Berto Barbarani, pseudonimo di Tiberio Umberto Barbarani (Verona, 3 dicembre 1872 – Verona, 27 gennaio 1945), è stato un poeta italiano e un importante poeta dialettale veronese.
Nacque nel centro storico di Verona, vicino al Ponte Nuovo sul fiume Adige, da genitori non ricchi che gestivano un negozio di ferramenta. Fu avviato agli studi assieme al fratello Vittorio, il quale conseguì la laurea in medicina. Berto invece, in seguito alla morte del padre (1887), dovette lasciare il collegio per dare una mano alla madre nella gestione del negozio.

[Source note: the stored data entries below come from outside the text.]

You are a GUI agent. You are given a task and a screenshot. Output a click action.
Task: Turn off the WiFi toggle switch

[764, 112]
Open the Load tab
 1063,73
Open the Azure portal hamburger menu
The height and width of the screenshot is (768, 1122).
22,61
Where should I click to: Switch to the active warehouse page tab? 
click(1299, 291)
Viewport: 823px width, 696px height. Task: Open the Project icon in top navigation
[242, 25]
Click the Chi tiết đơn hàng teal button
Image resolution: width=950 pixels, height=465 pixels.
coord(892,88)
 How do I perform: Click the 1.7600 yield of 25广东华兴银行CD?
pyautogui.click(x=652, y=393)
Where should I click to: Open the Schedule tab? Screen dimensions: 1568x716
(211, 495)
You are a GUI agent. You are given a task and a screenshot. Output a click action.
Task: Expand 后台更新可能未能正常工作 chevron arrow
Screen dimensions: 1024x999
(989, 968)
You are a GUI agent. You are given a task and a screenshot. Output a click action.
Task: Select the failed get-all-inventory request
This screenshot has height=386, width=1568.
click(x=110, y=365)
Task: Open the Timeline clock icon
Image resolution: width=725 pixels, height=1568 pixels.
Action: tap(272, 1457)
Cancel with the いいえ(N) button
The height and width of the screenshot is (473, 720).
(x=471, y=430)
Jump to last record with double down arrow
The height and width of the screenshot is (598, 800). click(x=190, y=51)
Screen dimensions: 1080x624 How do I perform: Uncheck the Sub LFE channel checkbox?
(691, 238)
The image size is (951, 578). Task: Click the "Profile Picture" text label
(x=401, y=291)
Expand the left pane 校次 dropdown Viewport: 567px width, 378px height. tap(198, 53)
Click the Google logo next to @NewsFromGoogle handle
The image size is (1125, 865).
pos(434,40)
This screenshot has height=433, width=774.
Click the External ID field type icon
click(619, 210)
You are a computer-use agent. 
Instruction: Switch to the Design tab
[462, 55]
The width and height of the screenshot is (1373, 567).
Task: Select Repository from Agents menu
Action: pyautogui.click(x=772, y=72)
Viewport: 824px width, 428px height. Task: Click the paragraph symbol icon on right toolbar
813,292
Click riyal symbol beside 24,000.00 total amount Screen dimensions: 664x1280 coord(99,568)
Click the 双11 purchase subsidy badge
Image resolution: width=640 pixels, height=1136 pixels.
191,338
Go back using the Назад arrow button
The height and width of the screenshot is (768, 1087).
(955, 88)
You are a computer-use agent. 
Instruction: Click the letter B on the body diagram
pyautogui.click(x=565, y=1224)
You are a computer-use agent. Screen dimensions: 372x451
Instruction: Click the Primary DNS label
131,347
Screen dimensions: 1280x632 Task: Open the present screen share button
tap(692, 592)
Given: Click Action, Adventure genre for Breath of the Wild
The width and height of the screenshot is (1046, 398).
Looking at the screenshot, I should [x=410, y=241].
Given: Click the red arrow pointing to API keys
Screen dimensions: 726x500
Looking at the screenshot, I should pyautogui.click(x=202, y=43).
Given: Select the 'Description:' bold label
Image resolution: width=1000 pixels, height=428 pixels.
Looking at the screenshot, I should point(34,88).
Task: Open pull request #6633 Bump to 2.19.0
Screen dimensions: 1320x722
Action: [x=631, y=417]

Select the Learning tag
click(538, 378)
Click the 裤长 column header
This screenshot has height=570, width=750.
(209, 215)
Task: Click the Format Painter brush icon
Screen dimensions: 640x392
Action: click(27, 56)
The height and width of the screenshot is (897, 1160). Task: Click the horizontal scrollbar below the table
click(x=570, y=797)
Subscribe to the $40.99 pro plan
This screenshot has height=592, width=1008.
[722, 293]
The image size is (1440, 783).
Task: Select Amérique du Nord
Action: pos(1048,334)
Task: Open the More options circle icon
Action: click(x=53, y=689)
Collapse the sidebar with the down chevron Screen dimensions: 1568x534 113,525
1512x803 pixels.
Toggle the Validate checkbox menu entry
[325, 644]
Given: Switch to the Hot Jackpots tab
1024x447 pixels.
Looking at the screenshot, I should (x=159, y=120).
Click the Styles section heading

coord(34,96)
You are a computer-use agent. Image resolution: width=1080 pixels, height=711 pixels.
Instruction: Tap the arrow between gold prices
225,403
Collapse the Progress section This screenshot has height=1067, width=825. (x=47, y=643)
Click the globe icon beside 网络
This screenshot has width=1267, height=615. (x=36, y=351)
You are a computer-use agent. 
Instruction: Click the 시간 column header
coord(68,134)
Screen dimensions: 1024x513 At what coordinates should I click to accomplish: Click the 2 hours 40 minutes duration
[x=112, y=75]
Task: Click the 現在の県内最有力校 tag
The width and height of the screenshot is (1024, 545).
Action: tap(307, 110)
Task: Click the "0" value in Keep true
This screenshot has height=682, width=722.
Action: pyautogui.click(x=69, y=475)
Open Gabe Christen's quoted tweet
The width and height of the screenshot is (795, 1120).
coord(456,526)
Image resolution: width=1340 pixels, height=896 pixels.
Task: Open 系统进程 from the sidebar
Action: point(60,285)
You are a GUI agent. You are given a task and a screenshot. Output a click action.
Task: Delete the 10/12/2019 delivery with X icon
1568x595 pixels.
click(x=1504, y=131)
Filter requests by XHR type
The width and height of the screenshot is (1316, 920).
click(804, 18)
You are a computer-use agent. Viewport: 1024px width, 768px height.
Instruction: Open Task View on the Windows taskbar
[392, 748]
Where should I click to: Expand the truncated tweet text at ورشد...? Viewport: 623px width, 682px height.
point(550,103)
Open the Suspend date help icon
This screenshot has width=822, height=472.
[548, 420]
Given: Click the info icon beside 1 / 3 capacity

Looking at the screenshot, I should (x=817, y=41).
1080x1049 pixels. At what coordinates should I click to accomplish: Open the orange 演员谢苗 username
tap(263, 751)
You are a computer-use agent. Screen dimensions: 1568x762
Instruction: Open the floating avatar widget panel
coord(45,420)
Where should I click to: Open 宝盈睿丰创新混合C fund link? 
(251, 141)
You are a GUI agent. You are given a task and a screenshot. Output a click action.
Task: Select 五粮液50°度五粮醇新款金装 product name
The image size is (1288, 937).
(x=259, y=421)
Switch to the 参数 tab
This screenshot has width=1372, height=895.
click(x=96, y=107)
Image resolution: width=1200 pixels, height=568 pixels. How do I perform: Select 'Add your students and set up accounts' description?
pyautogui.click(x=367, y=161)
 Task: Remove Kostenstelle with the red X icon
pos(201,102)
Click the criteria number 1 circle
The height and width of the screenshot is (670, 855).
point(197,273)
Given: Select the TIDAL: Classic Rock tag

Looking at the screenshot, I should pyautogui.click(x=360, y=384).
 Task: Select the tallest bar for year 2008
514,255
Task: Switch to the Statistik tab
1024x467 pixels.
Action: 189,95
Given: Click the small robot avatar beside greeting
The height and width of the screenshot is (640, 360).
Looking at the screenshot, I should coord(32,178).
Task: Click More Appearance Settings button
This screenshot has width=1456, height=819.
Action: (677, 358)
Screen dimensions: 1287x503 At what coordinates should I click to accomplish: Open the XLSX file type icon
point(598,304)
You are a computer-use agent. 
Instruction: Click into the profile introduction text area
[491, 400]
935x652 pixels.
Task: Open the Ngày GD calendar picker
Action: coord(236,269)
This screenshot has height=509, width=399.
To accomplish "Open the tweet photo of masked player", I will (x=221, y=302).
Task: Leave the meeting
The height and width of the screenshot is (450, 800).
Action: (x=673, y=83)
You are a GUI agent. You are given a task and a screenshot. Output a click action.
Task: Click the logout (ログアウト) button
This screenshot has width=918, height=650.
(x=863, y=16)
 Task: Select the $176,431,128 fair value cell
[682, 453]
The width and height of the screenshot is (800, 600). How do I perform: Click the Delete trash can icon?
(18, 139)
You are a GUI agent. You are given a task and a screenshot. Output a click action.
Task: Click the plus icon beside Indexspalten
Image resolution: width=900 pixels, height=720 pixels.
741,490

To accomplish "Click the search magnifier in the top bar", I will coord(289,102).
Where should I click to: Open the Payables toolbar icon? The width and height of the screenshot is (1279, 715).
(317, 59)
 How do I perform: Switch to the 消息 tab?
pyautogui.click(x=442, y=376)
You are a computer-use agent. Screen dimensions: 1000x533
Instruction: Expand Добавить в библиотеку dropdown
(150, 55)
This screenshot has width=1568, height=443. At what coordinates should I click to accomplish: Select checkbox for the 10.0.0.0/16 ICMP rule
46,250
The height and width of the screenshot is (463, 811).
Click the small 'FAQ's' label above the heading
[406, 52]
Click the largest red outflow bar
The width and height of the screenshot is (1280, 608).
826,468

Ciò non gli impedì di proseguire gli studi fino a iscriversi alla facoltà di giurisprudenza presso l'università di Padova. L'abbandonò dopo i primi esami, pur continuando a collaborare a un giornale studentesco con le sue prime poesie (1892), che furono poi la base della prima raccolta El rosario del cor (1895).
Proprio in quell'anno intraprese la carriera giornalistica, collaborando con il quotidiano L'Adige e in seguito con il Gazzettino. Si unì di forte amicizia con i colleghi poeti dialettali Alfredo Testoni (bolognese) e Carlo Alberto Salustri (noto come Trilussa, romano), assieme ai quali prese parte al Teatro Duse di Bologna ad un ciclo di serate promosse per beneficenza nel 1901 dalla Società "Dante Alighieri". Celebre è una caricatura dei tre fatta da Augusto Majani, in arte "Nasica", in cui il Barbarani, con la lira poetica tra le mani, è raffigurato con sullo sfondo l'Arena di Verona.
L'ultimo periodo della sua vita coincise con la seconda guerra mondiale e con una serie di perdite familiari: prima il figlio del fratello Vittorio, suo unico amato nipote; poi la moglie Anna Turrini, deceduta nell'autunno del 1944. Tre mesi dopo, gravemente indebolito nell'animo e nel fisico, dopo il furioso bombardamento aereo del 4 gennaio 1945, Berto Barbarani fu ricoverato in ospedale, dove morì il 27 gennaio.[1]
«Quà, dove l'Adese, sensa fermarse
rompe nei ponti la so canson,
stao atento ai versi che pol negarse,
li tiro a riva, col me baston..»
La lirica dialettale del Barbarani è rappresentata soprattutto dai quattro Canzonieri veronesi (1895 - 1936).[2] Pur con i limiti evidenziati da alcuni critici, questo «poeta d'istinto» [3] è considerato «uno dei più delicati e schietti interpreti delle aspirazioni e delle sofferenze del popolo veronese, di città e di campagna».[4]
Riprendendo l'antica tradizione letteraria del dialetto veronese, il poeta lo elabora con amorevole cura e con risultati poetici apprezzati dalla maggioranza dei critici, soprattutto post mortem. Le sue liriche rappresentano, con tocco lieve e spesso con accenti crepuscolari, ambienti e figure della vita quotidiana nella Verona del suo tempo: con le sue miserie (I Pitochi) e le sue tragedie (come la disastrosa inondazione di Verona del 1882), ma anche con gioiosi affreschi popolari pieni di vita, come ad esempio quello della lirica San Zen che ride (1911).
In queste poesie dialettali affiorano anche l'amore e il sorriso, ma restano note dominanti la malinconia e la consapevolezza della precarietà del vivere.
Una raccolta organica di tutte le poesie di Berto Barbarani è quella compresa nella collana Classici contemporanei italiani, Milano, Mondadori, 1953.